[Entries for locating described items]
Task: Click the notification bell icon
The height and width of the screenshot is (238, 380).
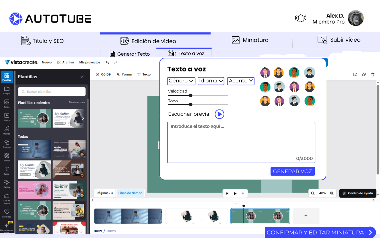Action: (x=300, y=18)
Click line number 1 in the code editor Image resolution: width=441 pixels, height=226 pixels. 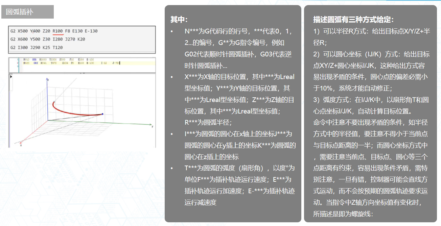coord(17,59)
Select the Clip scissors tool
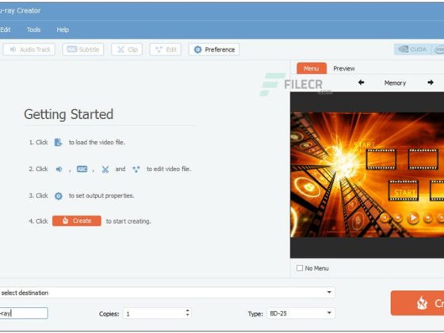This screenshot has height=333, width=444. click(x=127, y=49)
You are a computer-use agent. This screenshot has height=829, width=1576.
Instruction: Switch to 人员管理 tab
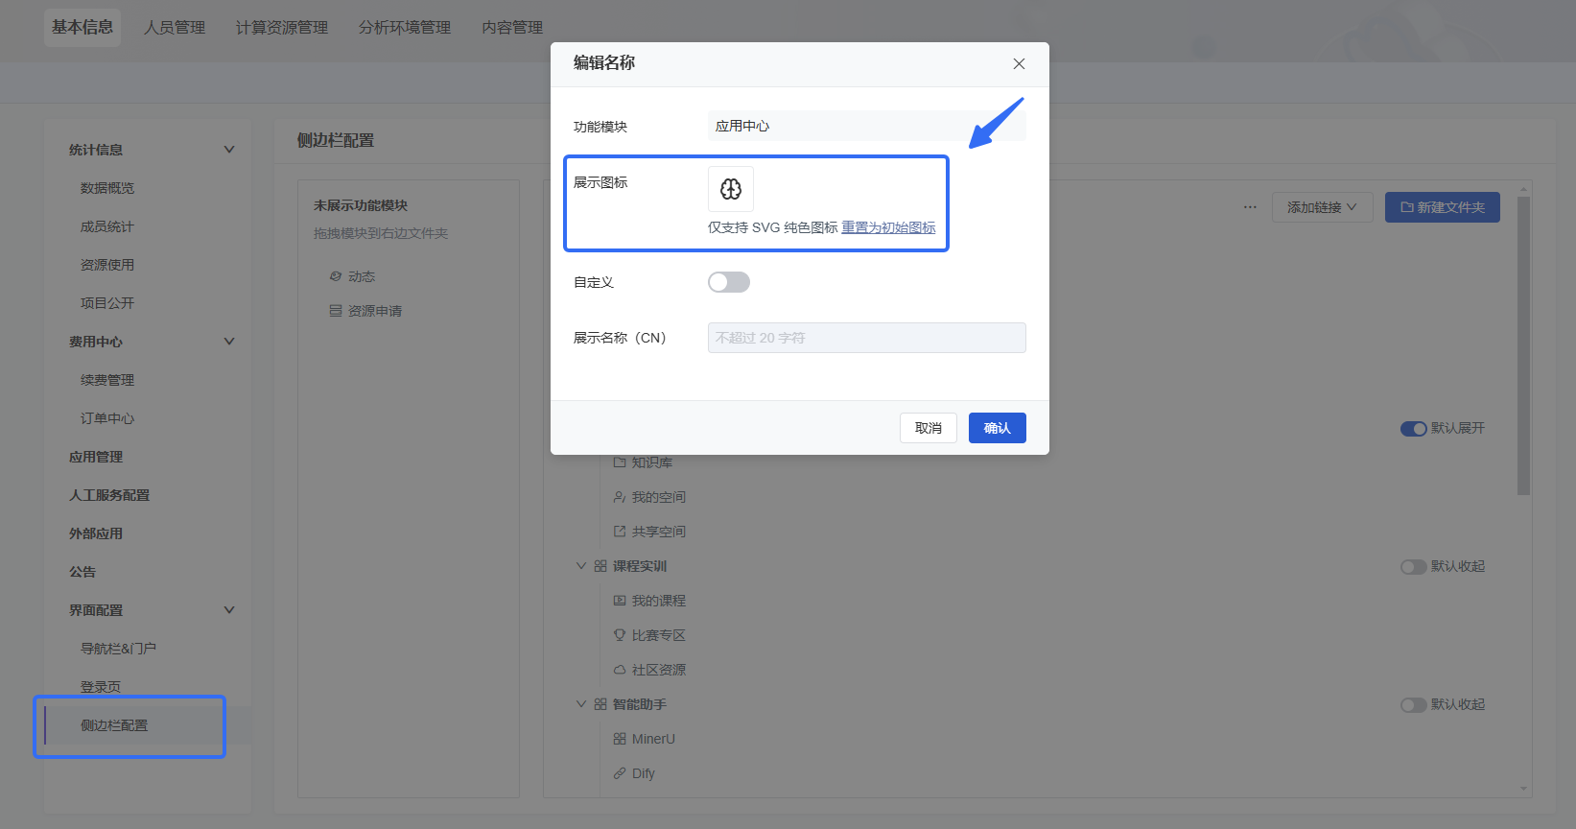(x=175, y=28)
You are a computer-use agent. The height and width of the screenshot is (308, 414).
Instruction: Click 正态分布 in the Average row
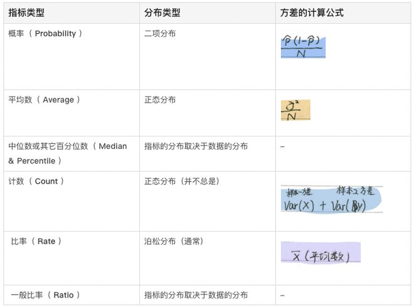(x=160, y=100)
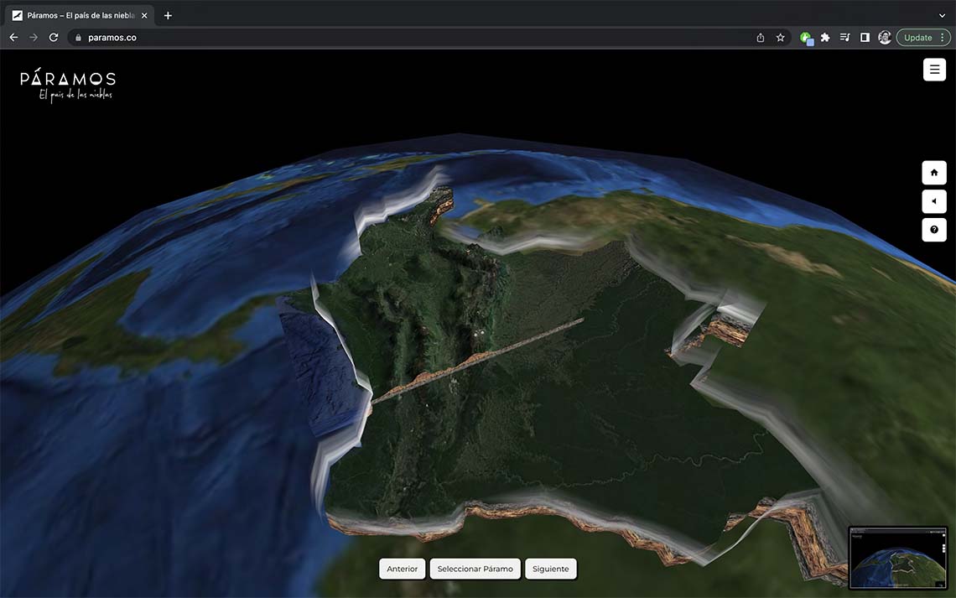Screen dimensions: 956x598
Task: Open the help question mark button
Action: click(x=934, y=230)
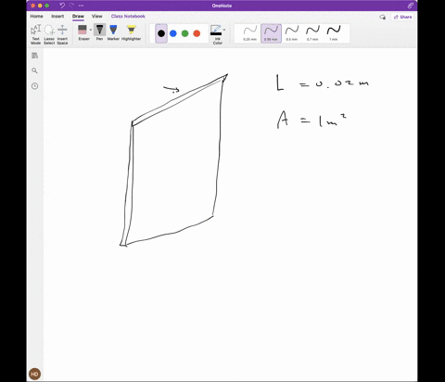445x382 pixels.
Task: Choose the blue ink color swatch
Action: pyautogui.click(x=173, y=33)
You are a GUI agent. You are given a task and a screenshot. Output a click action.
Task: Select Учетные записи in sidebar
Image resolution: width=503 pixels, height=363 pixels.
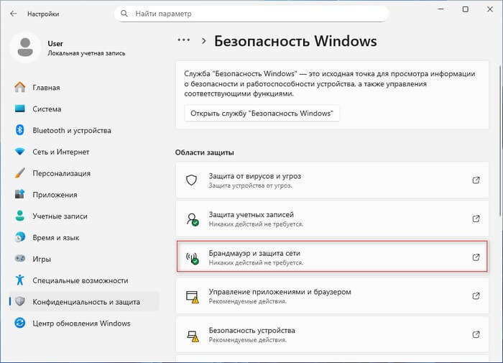60,216
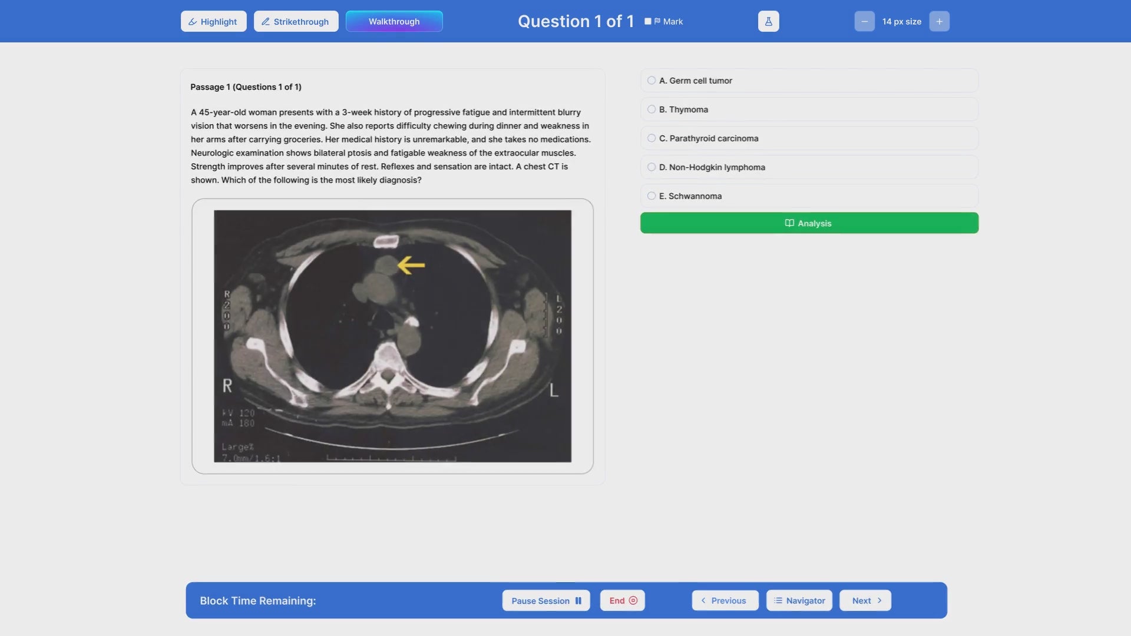Viewport: 1131px width, 636px height.
Task: Click the Highlight tool button
Action: 213,21
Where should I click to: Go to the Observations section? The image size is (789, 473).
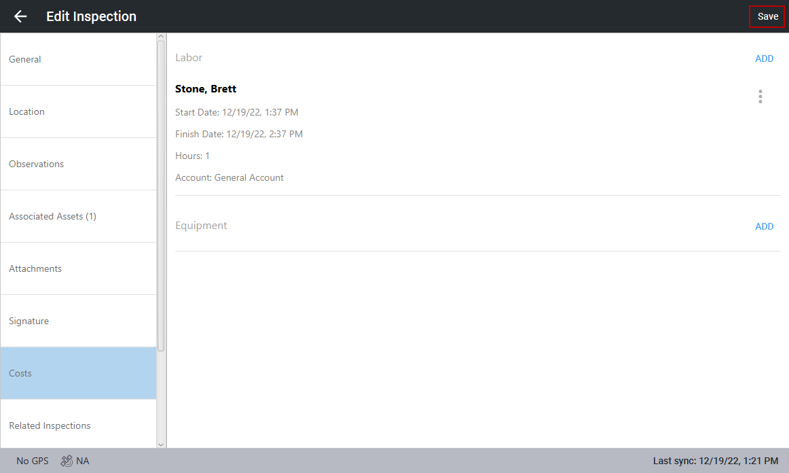tap(78, 164)
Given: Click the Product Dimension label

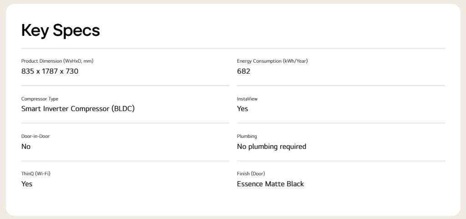Looking at the screenshot, I should (57, 61).
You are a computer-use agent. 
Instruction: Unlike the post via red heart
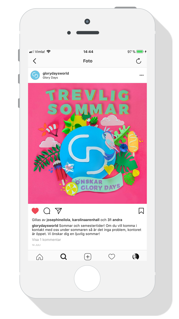pyautogui.click(x=35, y=211)
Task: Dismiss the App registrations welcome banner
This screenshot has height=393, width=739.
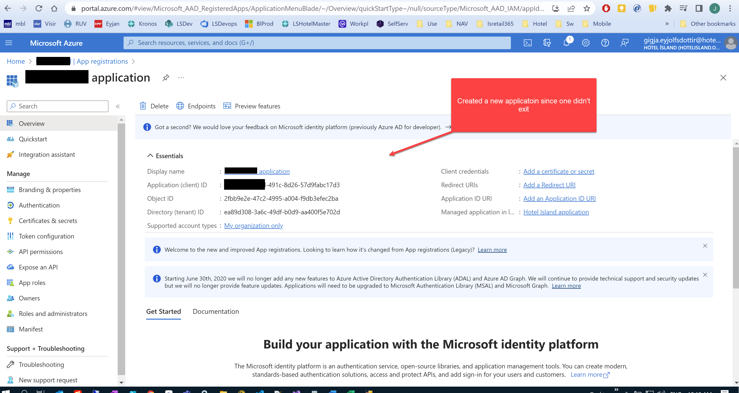Action: click(705, 246)
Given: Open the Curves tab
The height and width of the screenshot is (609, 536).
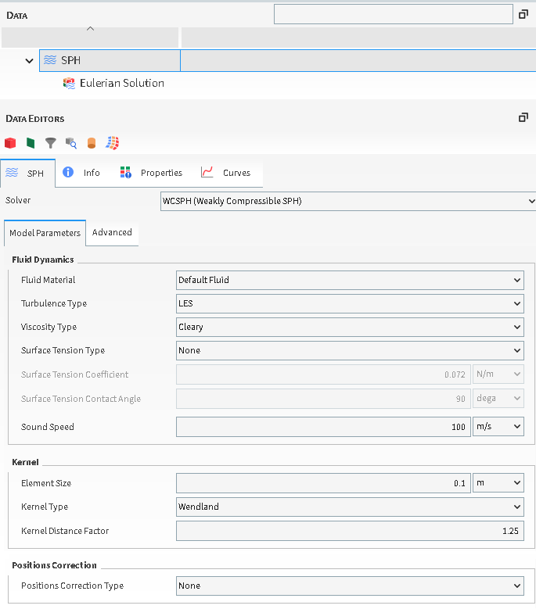Looking at the screenshot, I should (226, 173).
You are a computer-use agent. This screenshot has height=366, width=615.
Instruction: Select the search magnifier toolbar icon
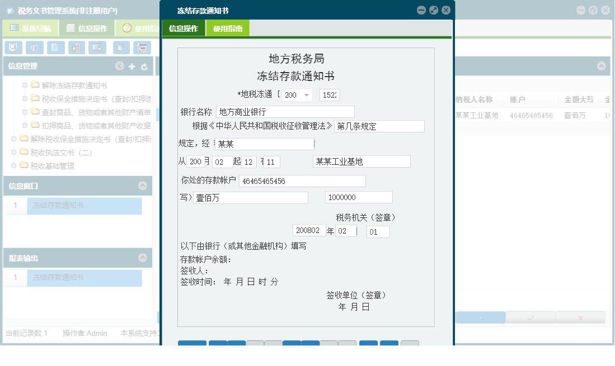point(13,47)
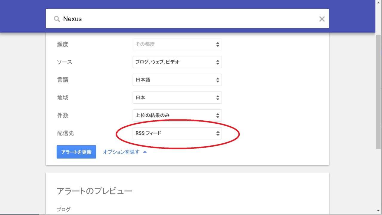The image size is (382, 215).
Task: Clear the Nexus search query with X
Action: point(322,19)
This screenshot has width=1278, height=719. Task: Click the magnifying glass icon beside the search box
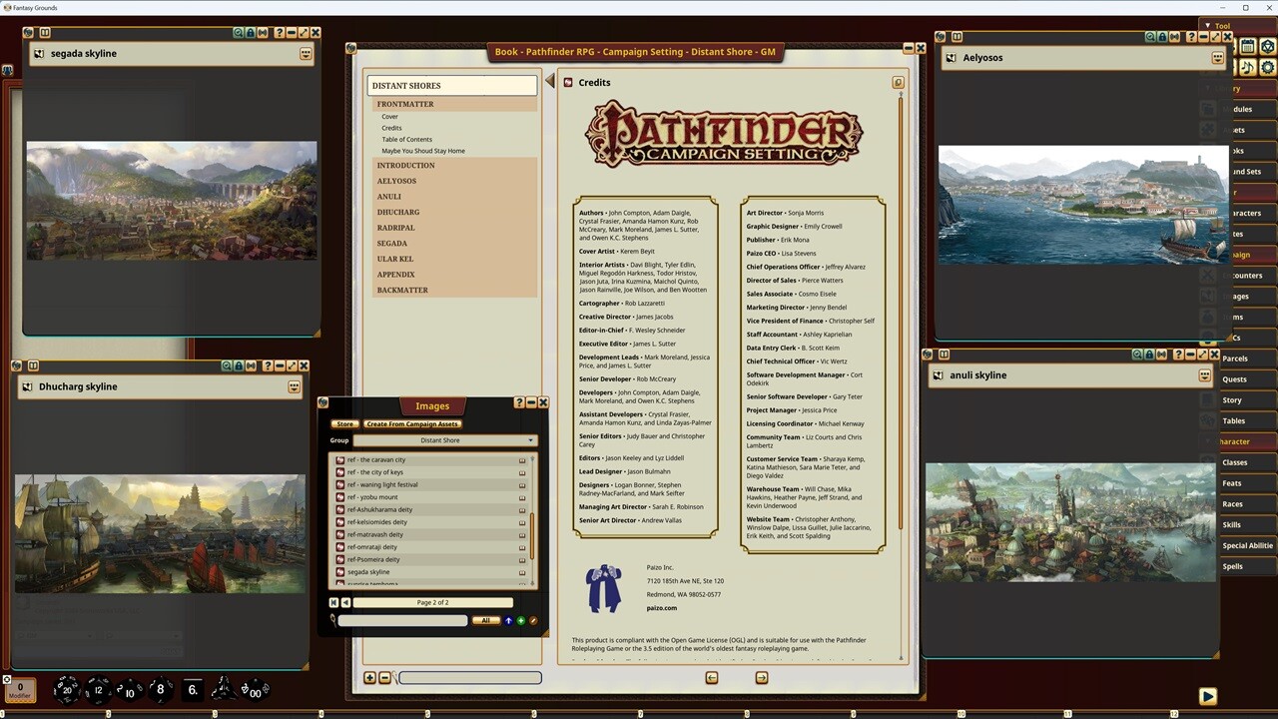(x=332, y=620)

Exercise: Rewrite the entries from the line with "has height=829, width=1576." through the end of the entries, replacing "computer-use agent" with "screen assistant" and leaving everything else unchanged. Omit the pictures from your answer.

Correct response:
You are a screen assistant. This screenshot has height=829, width=1576.
Instruction: Switch to 人员管理 tab
(x=175, y=28)
You are a screen assistant. The height and width of the screenshot is (308, 414).
Instruction: Click 正态分布 in the Average row
(x=160, y=100)
Screen dimensions: 956x598
Task: Open the help question mark button
Action: click(x=934, y=230)
445x382 pixels.
Task: Choose the blue ink color swatch
Action: pyautogui.click(x=173, y=33)
You are a GUI agent. You are given a task and a screenshot. Output a click action.
Task: Select Учетные записи in sidebar
Image resolution: width=503 pixels, height=363 pixels.
60,216
Viewport: 1131px width, 636px height.
Task: Click the Highlight tool button
Action: 213,21
Where should I click to: Go to the Observations section? The image size is (789, 473).
tap(78, 164)
Given: Click the Product Dimension label

Looking at the screenshot, I should (57, 61).
You are a screen assistant. 
Instruction: Unlike the post via red heart
pyautogui.click(x=35, y=211)
Task: Dismiss the App registrations welcome banner
This screenshot has height=393, width=739.
Action: click(705, 246)
Given: Open the Curves tab
The height and width of the screenshot is (609, 536).
Looking at the screenshot, I should (226, 173).
You are a screen assistant. This screenshot has height=366, width=615.
Instruction: Select the search magnifier toolbar icon
point(13,47)
The image size is (382, 215).
Task: Clear the Nexus search query with X
Action: point(322,19)
This screenshot has width=1278, height=719. Task: Click the magnifying glass icon beside the search box
(x=332, y=620)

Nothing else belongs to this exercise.